Dated the day before the Nones of September, in the consulship of the most illustrious Aetius and Studius.

Source/Reference

Notes / Historical Commentary

Letter CXXXIX is the only extended letter from Leo to Juvenal of Jerusalem in the corpus — a pastoral and Christological document written eight months after Juvenal’s restoration to his see. Its occasion is a letter from Juvenal requesting guidance for dealing with the continuing Eutychian resistance among the Palestinian monks and people. Leo’s response is structured in four movements: a candid but pastoral correction of Juvenal’s past conduct, a remarkable meditation on the holy places as witnesses to the Incarnation, a demonstration from the cross of the truth of Christ’s human birth, and a charge to instruct the wavering from Scripture and the apostolic Fathers — with Leo’s Tome named alongside the faith of the Fathers as the sufficient standard.

Chapter I’s opening deserves careful attention. Leo is glad Juvenal has returned, but he names the problem without softening it: Juvenal himself had been the material of his own adversities by losing his constancy of resistance to heretics. This is not a minor pastoral observation — it identifies precisely what Juvenal had done at the Latrocinium as a denial of Christ according to the flesh, and it notes the practical consequence: the Eutychians now reckon that Juvenal cannot dare to rebuke those whose error he had confessed to approve. Leo is pointing out that Juvenal’s credibility as a defender of the faith is damaged by his own history, and that recovering it requires the kind of wholehearted defense that Jerusalem’s holy places demand of any bishop who presides over them.

The meditation on the holy places in Chapter II is one of the most beautiful passages in the entire Leo corpus.
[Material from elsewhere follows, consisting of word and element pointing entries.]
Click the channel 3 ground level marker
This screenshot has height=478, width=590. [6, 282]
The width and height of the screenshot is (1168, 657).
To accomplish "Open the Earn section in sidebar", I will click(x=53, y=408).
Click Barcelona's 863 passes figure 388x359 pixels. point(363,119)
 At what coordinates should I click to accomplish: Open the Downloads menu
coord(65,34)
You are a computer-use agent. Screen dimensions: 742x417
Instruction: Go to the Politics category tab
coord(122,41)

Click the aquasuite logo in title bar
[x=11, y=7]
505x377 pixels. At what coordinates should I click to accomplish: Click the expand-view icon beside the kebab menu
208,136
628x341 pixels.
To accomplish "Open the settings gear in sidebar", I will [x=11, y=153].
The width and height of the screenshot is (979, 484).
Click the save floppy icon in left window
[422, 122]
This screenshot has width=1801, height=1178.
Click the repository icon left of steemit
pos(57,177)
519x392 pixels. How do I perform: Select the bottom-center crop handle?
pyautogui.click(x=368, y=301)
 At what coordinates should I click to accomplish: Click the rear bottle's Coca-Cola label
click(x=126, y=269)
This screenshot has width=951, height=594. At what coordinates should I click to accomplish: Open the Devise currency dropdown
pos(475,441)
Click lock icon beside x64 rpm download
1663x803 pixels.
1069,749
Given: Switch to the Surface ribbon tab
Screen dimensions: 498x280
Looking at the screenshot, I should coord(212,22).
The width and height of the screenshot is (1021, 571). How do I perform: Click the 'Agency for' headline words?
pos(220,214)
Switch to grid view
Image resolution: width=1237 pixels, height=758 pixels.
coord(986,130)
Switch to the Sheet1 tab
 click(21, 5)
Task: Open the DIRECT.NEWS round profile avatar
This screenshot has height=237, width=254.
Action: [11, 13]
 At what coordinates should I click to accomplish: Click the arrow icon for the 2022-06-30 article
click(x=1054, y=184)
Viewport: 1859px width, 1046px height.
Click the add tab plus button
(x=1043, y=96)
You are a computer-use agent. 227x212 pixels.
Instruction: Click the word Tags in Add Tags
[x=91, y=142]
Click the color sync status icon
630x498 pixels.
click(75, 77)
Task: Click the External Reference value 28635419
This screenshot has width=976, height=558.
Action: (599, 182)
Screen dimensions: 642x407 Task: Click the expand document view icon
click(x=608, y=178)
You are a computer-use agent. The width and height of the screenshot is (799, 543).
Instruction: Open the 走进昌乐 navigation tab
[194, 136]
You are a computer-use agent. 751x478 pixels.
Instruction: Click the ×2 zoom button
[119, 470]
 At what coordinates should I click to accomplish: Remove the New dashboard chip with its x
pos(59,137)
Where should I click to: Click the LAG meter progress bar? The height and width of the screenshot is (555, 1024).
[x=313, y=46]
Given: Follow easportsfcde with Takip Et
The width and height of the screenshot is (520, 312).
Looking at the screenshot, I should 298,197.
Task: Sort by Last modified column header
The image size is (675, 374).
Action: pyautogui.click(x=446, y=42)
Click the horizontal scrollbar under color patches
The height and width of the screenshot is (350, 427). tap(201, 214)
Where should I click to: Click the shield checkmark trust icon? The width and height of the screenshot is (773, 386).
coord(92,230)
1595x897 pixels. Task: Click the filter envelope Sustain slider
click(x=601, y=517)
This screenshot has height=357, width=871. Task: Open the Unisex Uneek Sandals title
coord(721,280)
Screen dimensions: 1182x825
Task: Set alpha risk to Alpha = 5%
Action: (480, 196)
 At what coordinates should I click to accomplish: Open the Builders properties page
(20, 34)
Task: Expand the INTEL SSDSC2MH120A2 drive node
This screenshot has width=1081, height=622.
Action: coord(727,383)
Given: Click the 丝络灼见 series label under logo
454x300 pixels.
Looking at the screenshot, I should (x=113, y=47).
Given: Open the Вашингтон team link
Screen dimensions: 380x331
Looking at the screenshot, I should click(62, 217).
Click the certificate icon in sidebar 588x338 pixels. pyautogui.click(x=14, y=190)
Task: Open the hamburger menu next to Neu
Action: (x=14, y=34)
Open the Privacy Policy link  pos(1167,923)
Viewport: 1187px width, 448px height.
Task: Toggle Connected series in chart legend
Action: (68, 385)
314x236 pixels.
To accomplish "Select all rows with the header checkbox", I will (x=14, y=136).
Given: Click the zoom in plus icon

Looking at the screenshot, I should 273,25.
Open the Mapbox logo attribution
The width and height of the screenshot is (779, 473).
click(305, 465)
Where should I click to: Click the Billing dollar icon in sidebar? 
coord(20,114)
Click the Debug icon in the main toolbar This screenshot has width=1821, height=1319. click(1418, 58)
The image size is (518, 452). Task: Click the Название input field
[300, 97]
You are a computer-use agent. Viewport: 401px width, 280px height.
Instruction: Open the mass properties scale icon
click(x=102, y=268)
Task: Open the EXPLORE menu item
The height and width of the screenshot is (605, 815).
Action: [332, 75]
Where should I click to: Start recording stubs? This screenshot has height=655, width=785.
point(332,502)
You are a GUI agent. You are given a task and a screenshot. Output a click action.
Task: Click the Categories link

Leo’s argument is theologically precise: the physical locations of the Gospel events are themselves doctrinal witnesses. The cross, the tomb, the Mount of Olives — these do not merely commemorate what happened; they testify to what it means. A bishop who presides at Bethlehem and the tomb cannot in good conscience affirm that Christ did not have true human flesh, because the places themselves speak against that claim. The holy places are, in Leo’s formulation, the teacher: “What does the intellect labor over, where sight itself is the teacher?”

Chapter IV’s naming of the doctrinal standard is the letter’s most significant ecclesiological statement. Leo lists in order: the faith of the Fathers; his own writings to Flavian; the confirmation of the universal synod. The synod’s confirmation is “added” — not primary. The Tome precedes and grounds the conciliar confirmation, which then extends its authority universally. This is precisely the sequence Leo had described to Theodoret in Letter CXX and to Marcian in Letter CX: the Apostolic See defines; the world receives. Juvenal is being given this standard as the instrument of his pastoral work with the wavering.